To determine the distribution pattern of TIICs, we first compared the infiltration level between the TME and epithelial compartments. MECs and fibroblasts were the most TME-enriched TIIC cells in CRC, while TAM2 had the smallest infiltration pattern (Fig. 2D). In contrast, myeloid lineage cells, including CD68+ cells, neutrophils and TAM1 cells, were highly dense in the epithelial compartment. When comparing the TIIC infiltration pattern between the tumor cell and TME compartments, we found that neutrophils and TAM2s exhibited higher infiltration levels in or close to the tumor parenchyma (Fig. 2E). In contrast, T lineages, B cells, TAM1s, TAM3s, and MECs were highly enriched in the TME compartment, as expected (Fig. 2E). Correlation analysis showed that B cells in tumor mass was enriched in early tumor (T) and AJCC stage (Figure S3A-B) and B cells in TME was associated with early T stage (Figure S3C), suggesting a protective role of B cells for limiting CRC staging. While the TAM3s of tumor mass was enriched in non-metastatic tumors (Figure S3D). When focused on the tumor location, the right-sided CRC showed increased level of fibroblasts and CD68+ cells, and reduce in the neutrophil population (Figure S3E-H).

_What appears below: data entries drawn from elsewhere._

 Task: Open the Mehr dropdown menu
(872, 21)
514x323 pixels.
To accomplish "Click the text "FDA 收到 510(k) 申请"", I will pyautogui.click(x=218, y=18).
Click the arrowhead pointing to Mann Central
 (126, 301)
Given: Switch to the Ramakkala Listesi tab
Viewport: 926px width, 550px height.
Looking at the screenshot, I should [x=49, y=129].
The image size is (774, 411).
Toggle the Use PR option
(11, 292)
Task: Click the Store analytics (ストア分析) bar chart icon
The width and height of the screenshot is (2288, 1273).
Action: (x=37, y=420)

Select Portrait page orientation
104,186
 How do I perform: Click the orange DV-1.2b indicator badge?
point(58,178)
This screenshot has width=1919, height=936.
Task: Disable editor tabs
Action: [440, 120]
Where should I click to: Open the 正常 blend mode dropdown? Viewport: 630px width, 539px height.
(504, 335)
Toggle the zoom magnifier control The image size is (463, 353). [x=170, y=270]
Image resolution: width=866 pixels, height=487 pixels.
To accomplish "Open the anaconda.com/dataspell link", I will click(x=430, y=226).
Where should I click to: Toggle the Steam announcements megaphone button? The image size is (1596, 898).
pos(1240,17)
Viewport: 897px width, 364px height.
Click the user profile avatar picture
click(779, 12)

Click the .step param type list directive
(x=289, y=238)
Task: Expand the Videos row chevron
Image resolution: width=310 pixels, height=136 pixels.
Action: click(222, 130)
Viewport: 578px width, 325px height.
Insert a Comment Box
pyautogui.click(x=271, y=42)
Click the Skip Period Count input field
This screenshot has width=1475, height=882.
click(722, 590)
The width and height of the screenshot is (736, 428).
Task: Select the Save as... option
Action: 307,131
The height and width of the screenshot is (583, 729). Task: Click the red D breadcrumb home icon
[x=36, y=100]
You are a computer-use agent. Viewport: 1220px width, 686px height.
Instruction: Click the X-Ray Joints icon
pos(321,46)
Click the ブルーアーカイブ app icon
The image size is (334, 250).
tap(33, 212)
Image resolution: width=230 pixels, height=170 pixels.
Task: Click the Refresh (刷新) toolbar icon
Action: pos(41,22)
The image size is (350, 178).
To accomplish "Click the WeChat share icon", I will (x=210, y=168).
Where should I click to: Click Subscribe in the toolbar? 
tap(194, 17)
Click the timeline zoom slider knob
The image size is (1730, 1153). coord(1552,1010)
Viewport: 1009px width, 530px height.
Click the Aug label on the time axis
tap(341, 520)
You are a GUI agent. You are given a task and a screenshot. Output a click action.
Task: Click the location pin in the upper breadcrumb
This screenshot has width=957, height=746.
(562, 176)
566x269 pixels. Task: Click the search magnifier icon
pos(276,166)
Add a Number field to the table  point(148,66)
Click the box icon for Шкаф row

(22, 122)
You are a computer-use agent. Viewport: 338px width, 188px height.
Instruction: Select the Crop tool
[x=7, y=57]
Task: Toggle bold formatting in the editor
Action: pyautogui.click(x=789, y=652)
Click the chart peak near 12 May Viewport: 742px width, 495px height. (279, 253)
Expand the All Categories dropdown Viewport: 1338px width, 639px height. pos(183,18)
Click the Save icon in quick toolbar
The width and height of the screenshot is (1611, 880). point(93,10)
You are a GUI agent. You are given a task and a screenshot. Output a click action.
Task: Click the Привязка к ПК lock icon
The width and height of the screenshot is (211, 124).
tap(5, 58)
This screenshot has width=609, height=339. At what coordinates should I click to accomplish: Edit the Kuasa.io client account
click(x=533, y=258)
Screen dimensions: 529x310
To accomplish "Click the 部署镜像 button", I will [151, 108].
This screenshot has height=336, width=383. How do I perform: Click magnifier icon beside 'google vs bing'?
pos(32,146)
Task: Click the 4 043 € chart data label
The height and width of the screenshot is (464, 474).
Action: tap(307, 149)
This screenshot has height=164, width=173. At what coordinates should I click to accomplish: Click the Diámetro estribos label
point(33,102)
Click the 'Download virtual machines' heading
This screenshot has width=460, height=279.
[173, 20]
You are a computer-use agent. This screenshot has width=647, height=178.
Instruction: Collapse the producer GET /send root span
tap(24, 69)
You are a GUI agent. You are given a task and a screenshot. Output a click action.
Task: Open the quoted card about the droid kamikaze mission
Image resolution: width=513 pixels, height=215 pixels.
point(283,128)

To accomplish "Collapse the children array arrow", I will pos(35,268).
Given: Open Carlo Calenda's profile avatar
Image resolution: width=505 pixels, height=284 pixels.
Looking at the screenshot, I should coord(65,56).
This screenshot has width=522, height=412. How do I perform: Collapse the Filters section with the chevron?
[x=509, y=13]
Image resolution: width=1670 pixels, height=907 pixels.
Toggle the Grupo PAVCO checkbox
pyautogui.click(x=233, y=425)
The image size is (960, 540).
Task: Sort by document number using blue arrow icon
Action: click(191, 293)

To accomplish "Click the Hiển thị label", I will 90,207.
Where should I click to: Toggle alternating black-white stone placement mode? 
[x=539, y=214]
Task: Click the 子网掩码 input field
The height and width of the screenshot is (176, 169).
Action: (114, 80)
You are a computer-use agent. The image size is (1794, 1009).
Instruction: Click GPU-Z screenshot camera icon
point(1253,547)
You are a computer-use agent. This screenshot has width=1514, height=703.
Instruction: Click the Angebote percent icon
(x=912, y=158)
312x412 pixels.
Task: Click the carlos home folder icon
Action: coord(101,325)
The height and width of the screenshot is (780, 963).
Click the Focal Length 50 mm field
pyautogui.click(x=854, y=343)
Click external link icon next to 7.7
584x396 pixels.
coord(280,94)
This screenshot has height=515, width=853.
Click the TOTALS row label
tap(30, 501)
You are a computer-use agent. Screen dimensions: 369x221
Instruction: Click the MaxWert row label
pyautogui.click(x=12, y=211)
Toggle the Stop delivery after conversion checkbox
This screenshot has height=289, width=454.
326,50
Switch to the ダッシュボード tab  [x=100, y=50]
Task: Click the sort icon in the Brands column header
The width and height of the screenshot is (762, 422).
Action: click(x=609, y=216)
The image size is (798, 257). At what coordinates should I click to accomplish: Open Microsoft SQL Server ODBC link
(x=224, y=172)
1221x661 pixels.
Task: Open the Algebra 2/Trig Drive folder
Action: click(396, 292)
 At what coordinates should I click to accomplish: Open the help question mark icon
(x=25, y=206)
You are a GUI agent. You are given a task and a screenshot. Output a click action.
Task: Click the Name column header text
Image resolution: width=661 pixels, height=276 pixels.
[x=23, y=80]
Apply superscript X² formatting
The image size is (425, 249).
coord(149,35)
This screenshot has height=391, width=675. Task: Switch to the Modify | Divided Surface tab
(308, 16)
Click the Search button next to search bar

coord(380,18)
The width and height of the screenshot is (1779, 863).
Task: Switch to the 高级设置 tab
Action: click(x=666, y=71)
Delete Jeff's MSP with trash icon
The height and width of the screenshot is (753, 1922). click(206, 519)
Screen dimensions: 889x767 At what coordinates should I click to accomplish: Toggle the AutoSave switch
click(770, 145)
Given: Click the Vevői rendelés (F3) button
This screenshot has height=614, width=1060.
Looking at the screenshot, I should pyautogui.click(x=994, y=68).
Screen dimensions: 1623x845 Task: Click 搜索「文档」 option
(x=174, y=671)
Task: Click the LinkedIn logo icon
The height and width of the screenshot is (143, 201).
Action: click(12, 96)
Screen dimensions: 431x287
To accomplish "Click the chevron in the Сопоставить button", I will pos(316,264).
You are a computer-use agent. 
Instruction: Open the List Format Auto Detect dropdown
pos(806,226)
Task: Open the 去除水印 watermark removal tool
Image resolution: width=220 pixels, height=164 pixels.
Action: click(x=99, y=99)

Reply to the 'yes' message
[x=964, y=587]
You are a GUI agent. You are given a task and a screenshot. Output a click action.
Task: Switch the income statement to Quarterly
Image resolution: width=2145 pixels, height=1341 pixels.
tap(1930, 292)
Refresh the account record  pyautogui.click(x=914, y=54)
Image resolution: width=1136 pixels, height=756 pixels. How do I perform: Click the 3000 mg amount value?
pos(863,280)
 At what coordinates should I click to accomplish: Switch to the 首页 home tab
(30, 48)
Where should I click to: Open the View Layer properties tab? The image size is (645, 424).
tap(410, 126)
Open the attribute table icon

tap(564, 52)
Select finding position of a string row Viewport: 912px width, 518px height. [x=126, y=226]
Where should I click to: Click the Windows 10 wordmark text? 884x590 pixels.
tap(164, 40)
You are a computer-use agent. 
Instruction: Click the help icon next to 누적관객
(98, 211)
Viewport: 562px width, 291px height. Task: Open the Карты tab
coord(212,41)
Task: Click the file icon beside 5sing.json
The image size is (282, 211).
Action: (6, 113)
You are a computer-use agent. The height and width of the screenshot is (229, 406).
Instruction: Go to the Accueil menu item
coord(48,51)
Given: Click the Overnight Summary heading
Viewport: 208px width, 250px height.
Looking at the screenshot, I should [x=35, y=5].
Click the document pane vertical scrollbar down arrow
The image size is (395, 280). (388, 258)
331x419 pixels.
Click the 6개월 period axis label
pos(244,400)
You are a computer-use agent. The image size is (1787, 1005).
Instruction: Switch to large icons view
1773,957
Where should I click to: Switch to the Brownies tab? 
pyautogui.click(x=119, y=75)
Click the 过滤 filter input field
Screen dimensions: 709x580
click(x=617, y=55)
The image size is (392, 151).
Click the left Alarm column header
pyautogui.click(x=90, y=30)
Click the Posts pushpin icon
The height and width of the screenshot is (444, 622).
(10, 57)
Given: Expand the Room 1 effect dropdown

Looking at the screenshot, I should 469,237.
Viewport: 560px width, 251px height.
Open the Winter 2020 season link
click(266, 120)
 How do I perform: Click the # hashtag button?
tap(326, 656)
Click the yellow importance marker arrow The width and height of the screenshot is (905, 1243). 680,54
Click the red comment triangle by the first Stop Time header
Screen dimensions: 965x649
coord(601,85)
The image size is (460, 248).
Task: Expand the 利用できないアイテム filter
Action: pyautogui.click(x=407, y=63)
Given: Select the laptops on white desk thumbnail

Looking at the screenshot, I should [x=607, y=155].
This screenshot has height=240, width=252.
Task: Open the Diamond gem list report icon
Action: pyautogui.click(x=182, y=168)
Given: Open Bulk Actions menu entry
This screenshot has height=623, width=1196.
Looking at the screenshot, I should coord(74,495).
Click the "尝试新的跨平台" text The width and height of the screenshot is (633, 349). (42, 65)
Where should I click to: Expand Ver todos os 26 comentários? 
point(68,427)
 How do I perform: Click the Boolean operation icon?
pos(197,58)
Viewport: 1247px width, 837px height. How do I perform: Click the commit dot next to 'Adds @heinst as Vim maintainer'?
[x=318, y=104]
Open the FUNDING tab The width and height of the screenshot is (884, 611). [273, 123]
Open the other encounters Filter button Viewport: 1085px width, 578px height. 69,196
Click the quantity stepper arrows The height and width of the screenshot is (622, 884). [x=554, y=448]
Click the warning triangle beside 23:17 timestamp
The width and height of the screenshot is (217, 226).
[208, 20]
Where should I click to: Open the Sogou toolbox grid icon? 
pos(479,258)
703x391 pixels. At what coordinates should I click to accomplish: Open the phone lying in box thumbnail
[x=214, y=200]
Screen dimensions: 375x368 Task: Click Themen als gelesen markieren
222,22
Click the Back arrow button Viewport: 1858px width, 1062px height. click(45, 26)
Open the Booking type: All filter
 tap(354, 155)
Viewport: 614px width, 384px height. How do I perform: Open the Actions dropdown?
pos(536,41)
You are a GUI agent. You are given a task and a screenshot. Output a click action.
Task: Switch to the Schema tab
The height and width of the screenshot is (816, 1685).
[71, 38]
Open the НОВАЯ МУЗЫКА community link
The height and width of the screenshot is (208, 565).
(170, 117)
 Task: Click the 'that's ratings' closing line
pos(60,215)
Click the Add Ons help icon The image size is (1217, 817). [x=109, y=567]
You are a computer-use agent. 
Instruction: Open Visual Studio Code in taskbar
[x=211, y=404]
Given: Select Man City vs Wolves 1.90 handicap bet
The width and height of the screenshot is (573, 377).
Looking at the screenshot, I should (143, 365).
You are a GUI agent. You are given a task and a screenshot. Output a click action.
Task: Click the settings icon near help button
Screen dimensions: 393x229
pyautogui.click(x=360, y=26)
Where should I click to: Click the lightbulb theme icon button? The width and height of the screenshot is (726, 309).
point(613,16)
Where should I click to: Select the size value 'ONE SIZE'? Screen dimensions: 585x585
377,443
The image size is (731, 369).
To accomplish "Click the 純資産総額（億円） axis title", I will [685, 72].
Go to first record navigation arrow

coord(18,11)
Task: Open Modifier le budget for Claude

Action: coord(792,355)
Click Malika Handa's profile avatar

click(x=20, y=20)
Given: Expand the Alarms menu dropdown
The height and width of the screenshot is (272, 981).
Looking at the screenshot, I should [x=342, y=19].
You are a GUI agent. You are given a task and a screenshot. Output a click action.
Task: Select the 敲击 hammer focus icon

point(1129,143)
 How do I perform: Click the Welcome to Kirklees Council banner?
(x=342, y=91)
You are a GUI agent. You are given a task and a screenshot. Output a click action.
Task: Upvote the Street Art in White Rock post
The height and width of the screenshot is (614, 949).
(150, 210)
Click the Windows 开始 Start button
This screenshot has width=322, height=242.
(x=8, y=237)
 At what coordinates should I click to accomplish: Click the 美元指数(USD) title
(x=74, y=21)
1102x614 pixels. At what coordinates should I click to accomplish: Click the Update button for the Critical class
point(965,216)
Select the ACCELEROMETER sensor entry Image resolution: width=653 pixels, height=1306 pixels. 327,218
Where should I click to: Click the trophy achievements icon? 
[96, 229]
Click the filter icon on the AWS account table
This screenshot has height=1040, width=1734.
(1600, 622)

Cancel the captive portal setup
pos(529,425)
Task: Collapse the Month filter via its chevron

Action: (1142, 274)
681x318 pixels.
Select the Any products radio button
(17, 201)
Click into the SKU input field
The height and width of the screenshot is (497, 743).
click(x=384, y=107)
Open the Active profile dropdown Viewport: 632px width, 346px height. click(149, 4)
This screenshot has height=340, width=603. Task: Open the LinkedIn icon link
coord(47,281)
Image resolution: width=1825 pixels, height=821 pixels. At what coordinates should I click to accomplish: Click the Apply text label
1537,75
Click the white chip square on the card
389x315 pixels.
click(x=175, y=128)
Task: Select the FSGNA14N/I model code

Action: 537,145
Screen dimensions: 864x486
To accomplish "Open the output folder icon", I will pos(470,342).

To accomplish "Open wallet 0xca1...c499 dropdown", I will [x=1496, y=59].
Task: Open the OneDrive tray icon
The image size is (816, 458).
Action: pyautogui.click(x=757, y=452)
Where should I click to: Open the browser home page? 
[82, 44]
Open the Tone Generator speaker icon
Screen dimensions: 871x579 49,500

Collectively, we identified 14 TIIC phenotypes using the mIHC, and revealed distinct distribution patterns. T, B and stromal lineages were located primarily in the TME compartments, while a higher density of neutrophils and TAM2 cells was observed in the epithelial compartment.
Myeloid lineages located close to cancer cells
To further investigate the spatial relationship between TIICs and cancer cells, we then calculated the distance between the TIICs and their nearest tumor cell (Fig. 3A). Similarly, myeloid lineages were found to have the closest spatial proximity to cancer cells (Fig. 3B). TAM2 was the nearest cell type, with a median distance of 10.90 μm, and TAM3 was the farthest cell type, with a 15.44 μm distance. Median distances of more than 20 μm were observed in the remaining TME cells, except for CD8 T cells, which had a median distance of 17.43 μm (Fig. 3B). Similarly, B cells showed shorter median distance in early T stage. In terms of tumor location, CD3T cells and neutrophil of the left-sided CRC exhibited more closer to cancer cells (Figure S4A–C).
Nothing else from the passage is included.